## Records from a data collection
== Segment start ==
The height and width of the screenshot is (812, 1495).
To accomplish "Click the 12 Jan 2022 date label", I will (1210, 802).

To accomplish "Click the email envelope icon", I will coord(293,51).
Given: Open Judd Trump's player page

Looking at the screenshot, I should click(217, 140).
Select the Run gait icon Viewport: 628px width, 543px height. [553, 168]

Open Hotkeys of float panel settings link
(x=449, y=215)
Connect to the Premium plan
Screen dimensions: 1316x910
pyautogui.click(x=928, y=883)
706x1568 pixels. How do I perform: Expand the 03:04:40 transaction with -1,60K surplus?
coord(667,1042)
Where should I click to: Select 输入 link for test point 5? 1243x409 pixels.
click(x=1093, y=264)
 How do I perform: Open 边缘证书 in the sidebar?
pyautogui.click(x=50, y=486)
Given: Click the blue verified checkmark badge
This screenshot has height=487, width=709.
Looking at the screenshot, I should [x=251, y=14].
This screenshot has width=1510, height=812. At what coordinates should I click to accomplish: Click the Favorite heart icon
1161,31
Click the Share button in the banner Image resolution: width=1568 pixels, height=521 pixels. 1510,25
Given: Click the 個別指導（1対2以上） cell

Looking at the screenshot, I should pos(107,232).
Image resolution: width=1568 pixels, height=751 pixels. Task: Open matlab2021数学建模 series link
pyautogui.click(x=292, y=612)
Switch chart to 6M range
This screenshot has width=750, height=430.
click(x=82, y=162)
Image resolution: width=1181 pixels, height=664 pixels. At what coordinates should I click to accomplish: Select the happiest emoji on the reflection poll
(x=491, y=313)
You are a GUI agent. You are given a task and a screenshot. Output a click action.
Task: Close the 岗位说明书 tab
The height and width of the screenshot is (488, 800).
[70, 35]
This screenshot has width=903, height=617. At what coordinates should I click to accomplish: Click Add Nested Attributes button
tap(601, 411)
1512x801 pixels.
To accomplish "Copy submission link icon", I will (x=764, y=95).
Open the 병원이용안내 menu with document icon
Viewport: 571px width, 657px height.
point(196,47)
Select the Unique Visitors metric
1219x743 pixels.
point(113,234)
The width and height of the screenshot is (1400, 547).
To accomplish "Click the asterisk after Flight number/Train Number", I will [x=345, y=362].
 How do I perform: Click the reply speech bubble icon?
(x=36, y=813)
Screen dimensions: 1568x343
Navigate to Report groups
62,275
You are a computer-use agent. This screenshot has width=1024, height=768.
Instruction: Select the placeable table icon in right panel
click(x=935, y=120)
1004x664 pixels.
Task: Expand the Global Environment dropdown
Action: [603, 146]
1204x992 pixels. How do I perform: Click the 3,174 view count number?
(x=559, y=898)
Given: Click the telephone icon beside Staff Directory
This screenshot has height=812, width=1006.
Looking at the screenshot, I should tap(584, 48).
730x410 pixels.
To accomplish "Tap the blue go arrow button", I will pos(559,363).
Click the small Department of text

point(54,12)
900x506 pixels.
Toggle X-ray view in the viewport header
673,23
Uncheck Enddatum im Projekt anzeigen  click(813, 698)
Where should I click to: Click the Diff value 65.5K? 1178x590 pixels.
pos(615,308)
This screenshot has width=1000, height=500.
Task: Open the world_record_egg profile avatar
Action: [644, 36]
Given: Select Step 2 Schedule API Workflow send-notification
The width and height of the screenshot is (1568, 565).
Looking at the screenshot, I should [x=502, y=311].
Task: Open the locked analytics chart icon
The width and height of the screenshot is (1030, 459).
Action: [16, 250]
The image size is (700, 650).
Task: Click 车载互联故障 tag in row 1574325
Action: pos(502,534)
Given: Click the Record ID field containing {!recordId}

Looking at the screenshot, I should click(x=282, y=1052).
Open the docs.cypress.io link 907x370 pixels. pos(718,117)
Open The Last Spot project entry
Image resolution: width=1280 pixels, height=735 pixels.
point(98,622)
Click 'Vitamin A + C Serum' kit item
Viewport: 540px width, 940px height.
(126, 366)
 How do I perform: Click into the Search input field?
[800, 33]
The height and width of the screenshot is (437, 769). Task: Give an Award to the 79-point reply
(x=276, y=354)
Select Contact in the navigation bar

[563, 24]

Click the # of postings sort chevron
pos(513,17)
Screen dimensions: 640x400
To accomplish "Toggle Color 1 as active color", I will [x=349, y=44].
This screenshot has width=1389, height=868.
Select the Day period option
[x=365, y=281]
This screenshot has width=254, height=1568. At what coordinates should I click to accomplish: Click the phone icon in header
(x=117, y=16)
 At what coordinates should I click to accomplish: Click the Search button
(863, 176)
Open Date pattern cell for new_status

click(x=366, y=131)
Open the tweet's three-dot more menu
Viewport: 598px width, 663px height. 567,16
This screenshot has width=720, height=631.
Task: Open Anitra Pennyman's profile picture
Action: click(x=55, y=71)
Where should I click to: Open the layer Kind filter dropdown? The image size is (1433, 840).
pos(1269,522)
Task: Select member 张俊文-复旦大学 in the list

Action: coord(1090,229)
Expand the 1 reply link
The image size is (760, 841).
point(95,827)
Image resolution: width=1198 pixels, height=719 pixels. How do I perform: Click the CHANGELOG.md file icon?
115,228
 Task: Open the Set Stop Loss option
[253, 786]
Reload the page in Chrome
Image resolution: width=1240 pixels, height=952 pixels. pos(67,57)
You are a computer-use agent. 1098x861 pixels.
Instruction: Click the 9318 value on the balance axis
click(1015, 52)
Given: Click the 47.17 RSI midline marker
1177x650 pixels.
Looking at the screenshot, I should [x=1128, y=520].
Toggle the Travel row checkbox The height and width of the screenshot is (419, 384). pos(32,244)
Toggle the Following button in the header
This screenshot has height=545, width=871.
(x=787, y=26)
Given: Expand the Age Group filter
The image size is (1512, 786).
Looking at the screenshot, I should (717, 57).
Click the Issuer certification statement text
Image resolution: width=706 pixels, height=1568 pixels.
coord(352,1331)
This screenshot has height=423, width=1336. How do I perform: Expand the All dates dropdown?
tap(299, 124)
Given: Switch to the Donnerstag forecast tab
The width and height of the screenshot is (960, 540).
== Segment end ==
With "agent" as the search string, filter the records and return each line that has it.

## Answer section
You are a GUI agent. You are given a task and a screenshot. Output a click action.
You are a computer-use agent. This screenshot has width=1024, height=768.
You are a computer-use agent. 1098x861 pixels.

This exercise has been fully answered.